When you add up all of the pressure from the items on these lists, couples will often fall into certain mistakes in response.  The first is to pour yourself into any number of pursuits other than your marriage.  It can be your job, hobby, kids, friends, a lover.  Simply fill in the blank with anything that revolves around self. 

            The second mistake is postponement thinking.  You think that things will get better tomorrow.  Or you assume that you can pick up with your marriage where you left off after the kids are out of the house.  The problem with this is there is often too much time and destruction to overcome once you decide to pick it up again. 

A third error is what I call punctuated intimacy.  You find short bursts of time where you are close to your spouse interspersed with long periods of nothing.  What will often occur is that the length of time between the moments of closeness get longer and longer.  Again, a toll is taken over the long haul. 

The fourth mistake I will mention is prolonged resentment.
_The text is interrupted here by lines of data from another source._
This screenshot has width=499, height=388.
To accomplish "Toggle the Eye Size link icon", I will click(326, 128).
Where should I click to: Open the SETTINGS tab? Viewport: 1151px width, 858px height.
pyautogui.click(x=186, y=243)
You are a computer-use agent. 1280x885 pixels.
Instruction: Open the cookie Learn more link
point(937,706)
Instead of dealing honestly and up front with the concerns you have, you do a slow burn over the things that frustrate you.  You build this wall between yourself and your spouse.  You become two ships that pass in the night. 

I would like to provide some specific steps that you and your spouse can take to make your marriage work again.  I call them the six “R’s.” 
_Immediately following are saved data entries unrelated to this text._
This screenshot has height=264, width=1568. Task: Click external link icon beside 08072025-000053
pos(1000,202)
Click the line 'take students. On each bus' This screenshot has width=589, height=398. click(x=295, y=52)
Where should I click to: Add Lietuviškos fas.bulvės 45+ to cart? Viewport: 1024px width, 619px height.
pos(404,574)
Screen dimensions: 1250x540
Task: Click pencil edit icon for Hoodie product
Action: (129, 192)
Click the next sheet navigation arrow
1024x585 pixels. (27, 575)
1.  Renew Your Commitment to Each Other

Marriage is not feelings and emotions, it is a commitment of your will to love your spouse.  In our fast paced world, husbands and wives need each other more, not less.  If you say that we need each other more, then it is going to take a strong commitment to work at the marriage.  James Dobson of Focus on the Family notes how “Married life offers no panacea, if it is going to reach its potential, it will require an all out investment by both husband and wife.”

2.  Resolve to Let Go of Past Marital Disappointments and Forgive Each Other

 Wallerstein and Blakeslee, in their book, The Good Marriage, How and Why It Works  make the following observation:  “All happy marriages are not carefree.  There are good times and bad times, and certainly partners may face serious crises together or separately.  Happily married husbands and wives get depressed, fight, lose jobs, struggle with demands in the workplace, and crisis of infants and teenagers, and confront sexual problems.  All marriages are haunted by ghosts of the past, but every good marriage must adapt to developmental changes in each partner.[1]”  This means that couples must come to a place where they can forgive each other of the ghosts of the past and set the stage for their future. 
            3.Refocus your marriage to be less child focused and more partner focused. 
It’s not that you should neglect your teens, find a balance between energy spent on them and energy spent on your marriage.  Some specific suggestions are become each other’s best friend again.  Renew your romance and make time to make love.  You may also want to find a new common activity you can both do together. 

            4.Rework your parenting issues away from the battles with your teens. 
You and your spouse should decide what battles are worth fighting and what ones you should let go.  Try to limit the rules to ones that really matter for your teen’s safety and morality, and present a united front to your teens. 


            5.Restore meaningful communication with your spouse. 
Place a priority on maintaining effective communication that gives you the opportunity to express your feelings, frustrations, concerns and joys.  Set aside time each day to talk about things.  Make sure you get beyond the surface stuff of daily life to matters that are important to you and your spouse.   

            6.Reach out to other couples with teens.   
This will keep you from feeling isolated like “we’re the only ones going through this.”  You will have the chance to glean helpful ideas and learn from the mistakes of other parents.  You will also have opportunities to share what you have learned. 

The point of these articles is to not wait until your teens are out of the house before you work on your marriage.  Place a priority on your marriage today, and carve out the time it will take to keep your marriage strong, or get it back to where it should be. 



[1] Judith Wallerstein and Sandra Blakeslee, The Good Marriage:  How and Why Love Lasts (Boston:  Houghton Mifflin, 1995), 12-13.